PRIMARIE DEL PDL? SOMMA DI ERRORI
Il dibattito sulle primarie nel Pdl è a un punto morto. La creatura è stata soppressa in culla perché il disegno di legge presentato in Parlamento da Cicchitto e Quagliarello, per ciò che contiene, fa intendere molto bene quanto poco radicata sia la convizione che lo strumento delle primarie possa diventare elemento significativo nella vita di quel partito. Data l’evanescente sostanza della questione sorprende che il dibattito esterno che si è sviluppato ad opera di molti osservatori si sia accartocciato su aspetti ancora più evanescenti della questione stessa. Linkiesta, testata solitamente attenta e precisa, ad esempio, è incorsa in un errore davvero grossolano. Evidentemente per amor di polemica si è trascurato di basare i rilievi
mossi al ddl del Pdl in un articolo di recente pubblicazione.
Nel pezzo incriminato infatti – ma il caso è si è verificato anche altrove – si rileva l’esclusione dal dispositivo delle futuribili primarie della designazione del candidato premier, laddove si prevede che esse debbano svolgersi “per la scelta dei candidati alla cariche monocratiche per le quali il nostro ordinamento prevede l’elezione diretta”. E stando così le cose, non si capisce cosa ci sia da rilevare dal momento che nel nostro ordinamento l’elezione diretta del premier non è affatto prevista.
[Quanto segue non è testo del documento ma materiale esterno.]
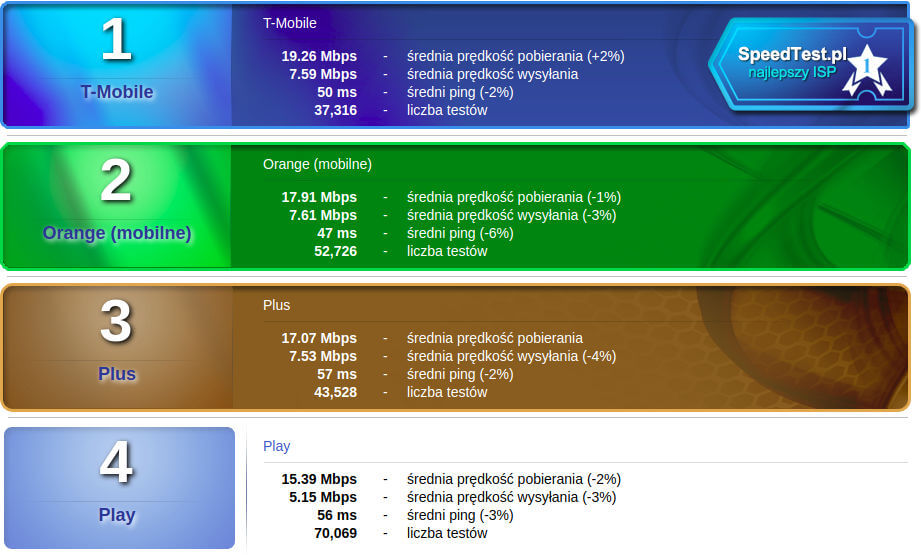Open the Plus label under rank 3
The image size is (921, 555).
point(117,374)
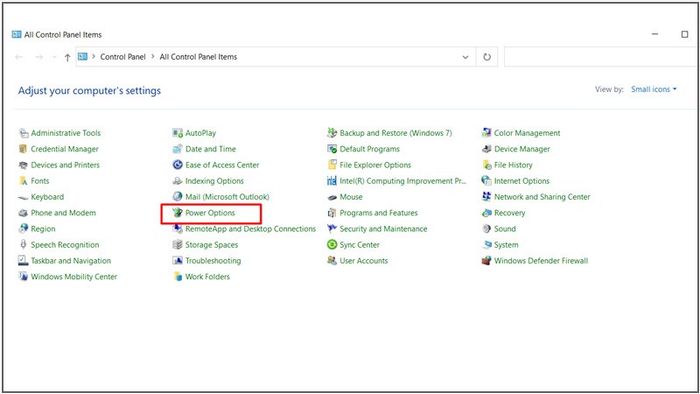Open the Power Options icon
The width and height of the screenshot is (700, 394).
[178, 213]
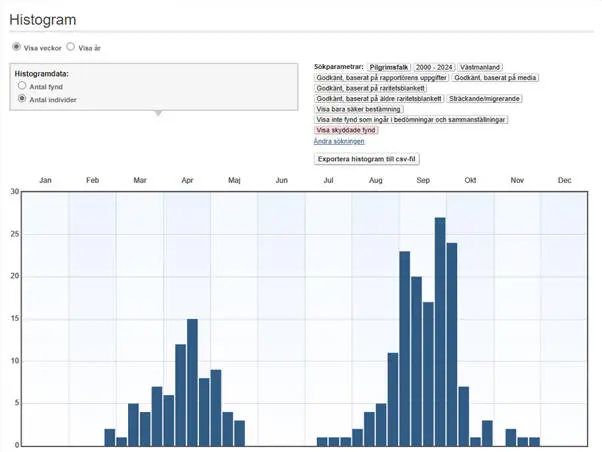Click 'Godkänt, baserat på rapportörens uppgifter' tag
602x452 pixels.
381,77
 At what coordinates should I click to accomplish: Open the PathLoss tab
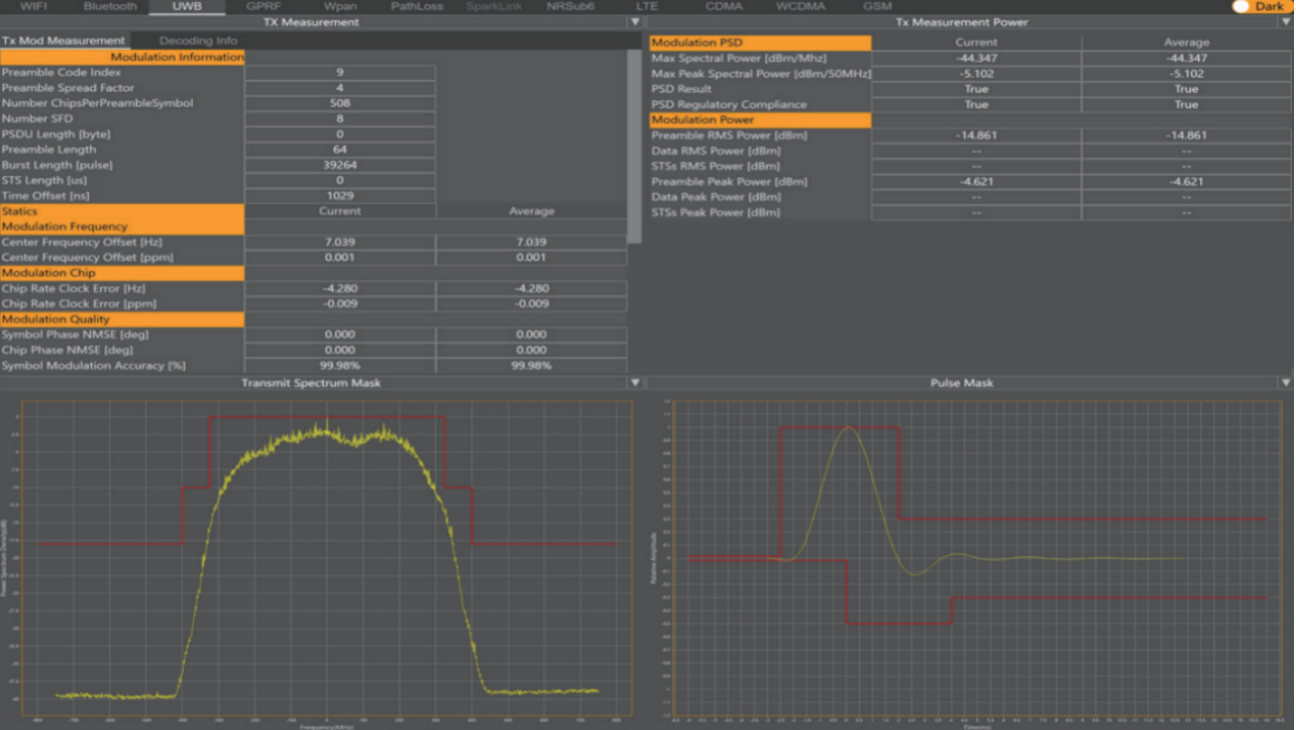pyautogui.click(x=417, y=6)
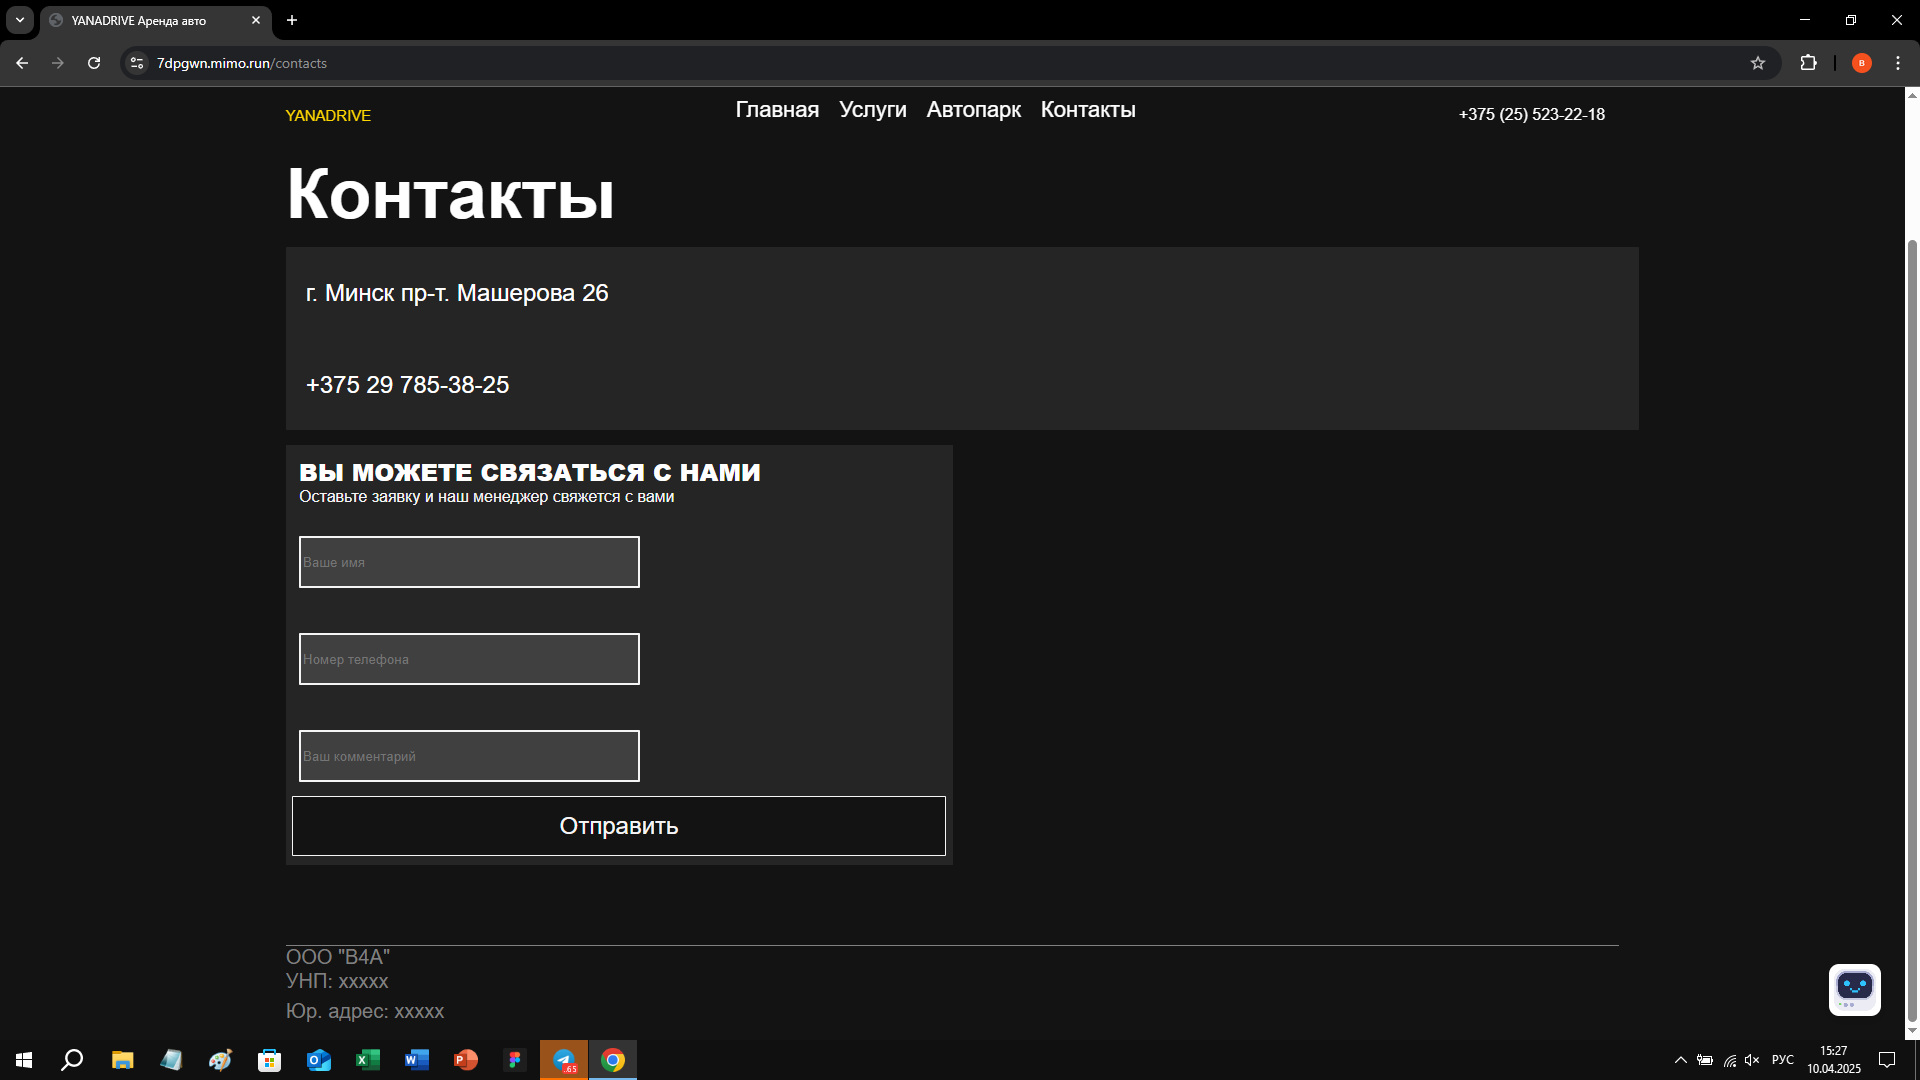Launch Figma from the taskbar
The image size is (1920, 1080).
tap(515, 1060)
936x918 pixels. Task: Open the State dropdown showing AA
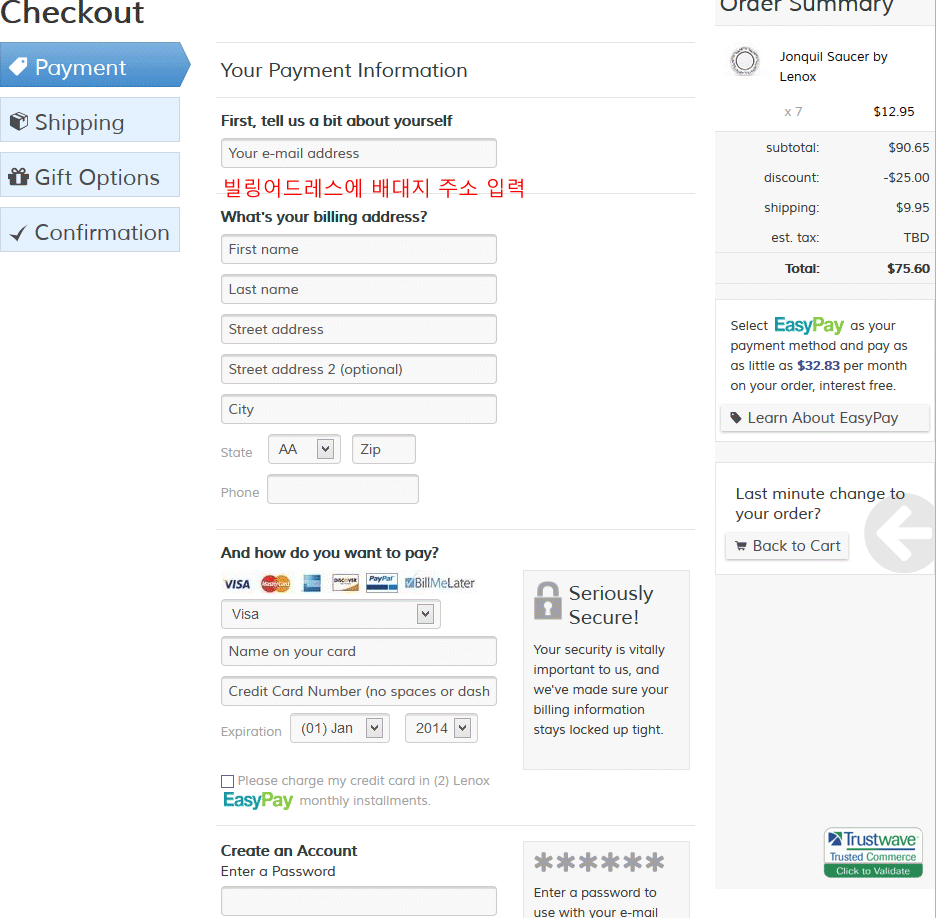pyautogui.click(x=304, y=450)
A voler essere pignoli, e per onorare comunque l’amor di polemica di cui dicevamo, si sarebbe potuto mettere a fuoco la contraddizione di quella parte politica cui si deve l’affermazione di quella fantomatica costituzione materiale, con la quale – pur avendo introdotte pratiche concettualmente assurde – negli ultimi anni si è dovuto fare i conti. Nello scrivere un ddl senza troppo senso, così com’è stato fatto, dai legislatori pidiellini ci sarebbe aspettata maggiore coerenza con le teorie e le pratiche che animano le loro reiterate pulsioni riformatrici. Ma è evidente che le esigenze del Capo vadano oltre considerazioni di questo tipo. E questo si nota in quanto i suoi collaboratori fanno, tanto in quanto i suoi detrattori finiscono – sbagliando – per notare.